GOAL OF THE EXERCISE
From the data that follows, print exactly the lines starting at the one containing "Belfort (142, 29)" and ending at the one containing "[Follow on Instagram] (239, 1930)"; include both of them and nothing more.

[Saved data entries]
- Opening Delimiter -
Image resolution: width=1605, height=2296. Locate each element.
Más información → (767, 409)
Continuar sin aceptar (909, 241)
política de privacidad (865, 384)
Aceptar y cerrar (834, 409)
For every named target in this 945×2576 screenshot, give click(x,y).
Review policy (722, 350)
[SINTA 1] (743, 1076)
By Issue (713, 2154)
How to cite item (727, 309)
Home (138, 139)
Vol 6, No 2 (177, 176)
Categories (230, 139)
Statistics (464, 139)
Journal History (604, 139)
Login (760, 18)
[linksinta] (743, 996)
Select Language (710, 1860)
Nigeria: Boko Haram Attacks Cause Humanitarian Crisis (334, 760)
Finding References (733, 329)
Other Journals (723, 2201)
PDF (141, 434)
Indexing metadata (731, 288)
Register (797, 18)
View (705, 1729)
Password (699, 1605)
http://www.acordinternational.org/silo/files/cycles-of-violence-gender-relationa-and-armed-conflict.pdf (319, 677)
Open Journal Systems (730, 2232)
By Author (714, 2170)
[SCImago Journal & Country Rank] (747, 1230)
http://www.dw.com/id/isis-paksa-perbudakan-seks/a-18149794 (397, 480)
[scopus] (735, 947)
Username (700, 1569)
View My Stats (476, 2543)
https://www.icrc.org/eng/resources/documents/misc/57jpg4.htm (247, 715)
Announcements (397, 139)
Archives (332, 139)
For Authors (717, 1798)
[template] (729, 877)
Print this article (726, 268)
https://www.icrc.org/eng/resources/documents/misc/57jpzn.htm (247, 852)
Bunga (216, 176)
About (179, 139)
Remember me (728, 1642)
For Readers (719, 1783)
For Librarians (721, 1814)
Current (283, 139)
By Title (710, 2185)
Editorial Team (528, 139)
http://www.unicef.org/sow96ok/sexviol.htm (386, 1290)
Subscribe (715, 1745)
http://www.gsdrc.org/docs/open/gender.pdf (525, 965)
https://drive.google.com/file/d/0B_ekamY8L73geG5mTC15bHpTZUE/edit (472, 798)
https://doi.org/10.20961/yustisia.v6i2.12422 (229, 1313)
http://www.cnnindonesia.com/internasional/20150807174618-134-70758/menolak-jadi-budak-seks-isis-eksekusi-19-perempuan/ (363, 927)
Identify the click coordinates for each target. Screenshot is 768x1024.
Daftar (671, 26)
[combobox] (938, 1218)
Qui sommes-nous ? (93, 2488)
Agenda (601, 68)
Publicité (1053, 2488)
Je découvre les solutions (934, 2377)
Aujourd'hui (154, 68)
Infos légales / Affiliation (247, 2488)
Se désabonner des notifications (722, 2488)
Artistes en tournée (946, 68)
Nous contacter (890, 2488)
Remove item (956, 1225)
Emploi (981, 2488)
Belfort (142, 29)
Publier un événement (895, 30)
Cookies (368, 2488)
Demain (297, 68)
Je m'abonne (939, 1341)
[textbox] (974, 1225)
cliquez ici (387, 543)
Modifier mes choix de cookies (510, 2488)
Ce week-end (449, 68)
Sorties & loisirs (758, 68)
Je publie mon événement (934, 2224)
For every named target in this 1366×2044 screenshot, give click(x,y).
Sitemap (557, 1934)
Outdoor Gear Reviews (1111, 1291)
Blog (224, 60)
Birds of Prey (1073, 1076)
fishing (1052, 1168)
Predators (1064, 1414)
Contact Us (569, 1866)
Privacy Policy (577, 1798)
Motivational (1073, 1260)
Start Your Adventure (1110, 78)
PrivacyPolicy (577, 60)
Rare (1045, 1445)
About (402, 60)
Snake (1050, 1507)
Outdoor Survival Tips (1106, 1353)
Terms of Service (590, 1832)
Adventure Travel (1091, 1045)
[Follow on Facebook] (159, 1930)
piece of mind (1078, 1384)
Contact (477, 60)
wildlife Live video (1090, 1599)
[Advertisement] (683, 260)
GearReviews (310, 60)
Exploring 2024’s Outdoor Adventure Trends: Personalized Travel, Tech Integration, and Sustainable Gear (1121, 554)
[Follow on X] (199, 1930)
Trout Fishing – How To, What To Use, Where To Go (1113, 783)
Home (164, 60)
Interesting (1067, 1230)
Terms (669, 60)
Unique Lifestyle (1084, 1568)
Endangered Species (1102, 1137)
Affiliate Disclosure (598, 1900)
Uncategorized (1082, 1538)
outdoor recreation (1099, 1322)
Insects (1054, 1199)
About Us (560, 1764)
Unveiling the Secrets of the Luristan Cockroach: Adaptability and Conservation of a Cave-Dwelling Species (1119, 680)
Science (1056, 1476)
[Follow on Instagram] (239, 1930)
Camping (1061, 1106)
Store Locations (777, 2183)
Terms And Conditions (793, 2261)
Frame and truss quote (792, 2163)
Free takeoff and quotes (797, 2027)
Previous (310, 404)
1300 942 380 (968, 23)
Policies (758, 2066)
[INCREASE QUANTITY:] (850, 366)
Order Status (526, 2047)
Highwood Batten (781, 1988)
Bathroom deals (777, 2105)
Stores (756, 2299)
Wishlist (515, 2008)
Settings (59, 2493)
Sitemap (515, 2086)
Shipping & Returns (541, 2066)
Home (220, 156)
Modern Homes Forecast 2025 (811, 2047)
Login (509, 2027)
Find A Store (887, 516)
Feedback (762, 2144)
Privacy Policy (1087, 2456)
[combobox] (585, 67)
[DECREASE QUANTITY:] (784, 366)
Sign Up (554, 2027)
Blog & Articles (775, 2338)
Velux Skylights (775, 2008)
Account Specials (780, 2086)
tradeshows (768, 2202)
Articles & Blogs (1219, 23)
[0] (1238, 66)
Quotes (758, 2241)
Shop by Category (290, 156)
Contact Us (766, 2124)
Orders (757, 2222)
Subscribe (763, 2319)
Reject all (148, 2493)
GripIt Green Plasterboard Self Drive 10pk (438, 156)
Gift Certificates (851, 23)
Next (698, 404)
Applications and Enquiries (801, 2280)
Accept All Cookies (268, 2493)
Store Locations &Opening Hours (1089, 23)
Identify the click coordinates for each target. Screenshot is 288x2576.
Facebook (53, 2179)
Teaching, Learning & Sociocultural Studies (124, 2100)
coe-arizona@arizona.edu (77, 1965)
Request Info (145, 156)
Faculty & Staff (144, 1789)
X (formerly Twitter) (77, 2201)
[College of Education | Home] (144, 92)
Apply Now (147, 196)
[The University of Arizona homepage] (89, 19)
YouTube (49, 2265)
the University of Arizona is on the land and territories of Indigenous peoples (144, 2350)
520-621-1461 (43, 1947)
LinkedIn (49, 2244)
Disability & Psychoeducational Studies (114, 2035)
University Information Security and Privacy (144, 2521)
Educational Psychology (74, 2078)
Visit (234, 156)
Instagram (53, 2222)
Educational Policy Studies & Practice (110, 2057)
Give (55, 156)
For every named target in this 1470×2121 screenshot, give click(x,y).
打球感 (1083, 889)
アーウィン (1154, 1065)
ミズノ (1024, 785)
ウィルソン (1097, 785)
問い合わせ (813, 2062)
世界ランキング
- Closing Delimiter -
RESULT
Belfort (142, 29)
Publier un événement (895, 30)
Cookies (368, 2488)
Demain (297, 68)
Je m'abonne (939, 1341)
[textbox] (974, 1225)
cliquez ici (387, 543)
Modifier mes choix de cookies (510, 2488)
Ce week-end (449, 68)
Sorties & loisirs (758, 68)
Je publie mon événement (934, 2224)
For every named target in this 1366×2044 screenshot, give click(x,y).
Sitemap (557, 1934)
Outdoor Gear Reviews (1111, 1291)
Blog (224, 60)
Birds of Prey (1073, 1076)
fishing (1052, 1168)
Predators (1064, 1414)
Contact Us (569, 1866)
Privacy Policy (577, 1798)
Motivational (1073, 1260)
Start Your Adventure (1110, 78)
PrivacyPolicy (577, 60)
Rare (1045, 1445)
About (402, 60)
Snake (1050, 1507)
Outdoor Survival Tips (1106, 1353)
Terms of Service (590, 1832)
Adventure Travel (1091, 1045)
[Follow on Facebook] (159, 1930)
piece of mind (1078, 1384)
Contact (477, 60)
wildlife Live video (1090, 1599)
[Advertisement] (683, 260)
GearReviews (310, 60)
Exploring 2024’s Outdoor Adventure Trends: Personalized Travel, Tech Integration, and Sustainable Gear (1121, 554)
[Follow on X] (199, 1930)
Trout Fishing – How To, What To Use, Where To Go (1113, 783)
Home (164, 60)
Interesting (1067, 1230)
Terms (669, 60)
Unique Lifestyle (1084, 1568)
Endangered Species (1102, 1137)
Affiliate Disclosure (598, 1900)
Uncategorized (1082, 1538)
outdoor recreation (1099, 1322)
Insects (1054, 1199)
About Us (560, 1764)
Unveiling the Secrets of the Luristan Cockroach: Adaptability and Conservation of a Cave-Dwelling Species (1119, 680)
Science (1056, 1476)
[Follow on Instagram] (239, 1930)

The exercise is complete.